Prompt
Set the records down again. Match every line exactly.

=======

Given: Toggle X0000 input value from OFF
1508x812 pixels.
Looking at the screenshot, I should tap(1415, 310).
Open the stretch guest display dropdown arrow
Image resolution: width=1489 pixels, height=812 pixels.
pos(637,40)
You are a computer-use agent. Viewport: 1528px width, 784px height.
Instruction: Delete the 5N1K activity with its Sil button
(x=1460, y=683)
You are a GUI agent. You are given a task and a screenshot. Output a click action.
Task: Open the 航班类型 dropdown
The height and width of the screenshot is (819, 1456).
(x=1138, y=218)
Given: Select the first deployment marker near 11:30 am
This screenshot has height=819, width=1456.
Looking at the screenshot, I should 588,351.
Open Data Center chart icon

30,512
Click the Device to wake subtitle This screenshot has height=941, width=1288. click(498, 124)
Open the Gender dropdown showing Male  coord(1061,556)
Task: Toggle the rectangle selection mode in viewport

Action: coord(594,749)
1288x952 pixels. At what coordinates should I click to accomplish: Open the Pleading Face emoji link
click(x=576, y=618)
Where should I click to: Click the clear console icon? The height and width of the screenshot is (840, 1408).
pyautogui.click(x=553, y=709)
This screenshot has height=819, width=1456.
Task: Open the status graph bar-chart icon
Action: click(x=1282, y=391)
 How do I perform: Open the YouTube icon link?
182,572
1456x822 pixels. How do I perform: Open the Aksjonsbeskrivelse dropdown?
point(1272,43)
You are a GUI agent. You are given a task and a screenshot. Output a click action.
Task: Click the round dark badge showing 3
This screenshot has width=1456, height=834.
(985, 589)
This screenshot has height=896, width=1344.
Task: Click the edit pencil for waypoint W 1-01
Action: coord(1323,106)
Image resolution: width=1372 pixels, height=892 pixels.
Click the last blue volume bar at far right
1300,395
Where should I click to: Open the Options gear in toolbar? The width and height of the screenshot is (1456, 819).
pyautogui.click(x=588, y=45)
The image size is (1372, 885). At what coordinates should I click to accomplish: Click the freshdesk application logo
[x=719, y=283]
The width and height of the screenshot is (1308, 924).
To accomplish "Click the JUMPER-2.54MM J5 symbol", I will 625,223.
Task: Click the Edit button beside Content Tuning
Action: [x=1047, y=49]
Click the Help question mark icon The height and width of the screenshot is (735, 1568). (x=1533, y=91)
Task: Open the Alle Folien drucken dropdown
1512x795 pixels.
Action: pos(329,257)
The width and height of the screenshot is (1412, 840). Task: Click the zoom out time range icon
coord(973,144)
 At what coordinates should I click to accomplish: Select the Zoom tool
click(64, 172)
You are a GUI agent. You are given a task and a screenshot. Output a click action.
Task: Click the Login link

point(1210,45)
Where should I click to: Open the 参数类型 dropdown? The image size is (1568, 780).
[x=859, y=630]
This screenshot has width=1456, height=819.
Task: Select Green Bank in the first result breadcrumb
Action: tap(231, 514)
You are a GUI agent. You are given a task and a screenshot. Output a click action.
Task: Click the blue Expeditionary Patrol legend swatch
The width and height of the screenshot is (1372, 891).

=======

Solution to this task
Given: Toggle X0000 input value from OFF
1508x812 pixels.
Looking at the screenshot, I should tap(1415, 310).
Open the stretch guest display dropdown arrow
Image resolution: width=1489 pixels, height=812 pixels.
pos(637,40)
You are a computer-use agent. Viewport: 1528px width, 784px height.
Instruction: Delete the 5N1K activity with its Sil button
(x=1460, y=683)
You are a GUI agent. You are given a task and a screenshot. Output a click action.
Task: Open the 航班类型 dropdown
The height and width of the screenshot is (819, 1456).
(x=1138, y=218)
Given: Select the first deployment marker near 11:30 am
This screenshot has height=819, width=1456.
Looking at the screenshot, I should 588,351.
Open Data Center chart icon

30,512
Click the Device to wake subtitle This screenshot has height=941, width=1288. click(498, 124)
Open the Gender dropdown showing Male  coord(1061,556)
Task: Toggle the rectangle selection mode in viewport

Action: coord(594,749)
1288x952 pixels. At what coordinates should I click to accomplish: Open the Pleading Face emoji link
click(x=576, y=618)
Where should I click to: Click the clear console icon? The height and width of the screenshot is (840, 1408).
pyautogui.click(x=553, y=709)
This screenshot has height=819, width=1456.
Task: Open the status graph bar-chart icon
Action: click(x=1282, y=391)
 How do I perform: Open the YouTube icon link?
182,572
1456x822 pixels. How do I perform: Open the Aksjonsbeskrivelse dropdown?
point(1272,43)
You are a GUI agent. You are given a task and a screenshot. Output a click action.
Task: Click the round dark badge showing 3
This screenshot has width=1456, height=834.
(985, 589)
This screenshot has height=896, width=1344.
Task: Click the edit pencil for waypoint W 1-01
Action: coord(1323,106)
Image resolution: width=1372 pixels, height=892 pixels.
Click the last blue volume bar at far right
1300,395
Where should I click to: Open the Options gear in toolbar? The width and height of the screenshot is (1456, 819).
pyautogui.click(x=588, y=45)
The image size is (1372, 885). At what coordinates should I click to accomplish: Click the freshdesk application logo
[x=719, y=283]
The width and height of the screenshot is (1308, 924).
To accomplish "Click the JUMPER-2.54MM J5 symbol", I will 625,223.
Task: Click the Edit button beside Content Tuning
Action: [x=1047, y=49]
Click the Help question mark icon The height and width of the screenshot is (735, 1568). (x=1533, y=91)
Task: Open the Alle Folien drucken dropdown
1512x795 pixels.
Action: pos(329,257)
The width and height of the screenshot is (1412, 840). Task: Click the zoom out time range icon
coord(973,144)
 At what coordinates should I click to accomplish: Select the Zoom tool
click(64, 172)
You are a GUI agent. You are given a task and a screenshot. Output a click action.
Task: Click the Login link

point(1210,45)
Where should I click to: Open the 参数类型 dropdown? The image size is (1568, 780).
[x=859, y=630]
This screenshot has width=1456, height=819.
Task: Select Green Bank in the first result breadcrumb
Action: tap(231, 514)
You are a GUI agent. You are given a task and a screenshot. Output a click action.
Task: Click the blue Expeditionary Patrol legend swatch
The width and height of the screenshot is (1372, 891).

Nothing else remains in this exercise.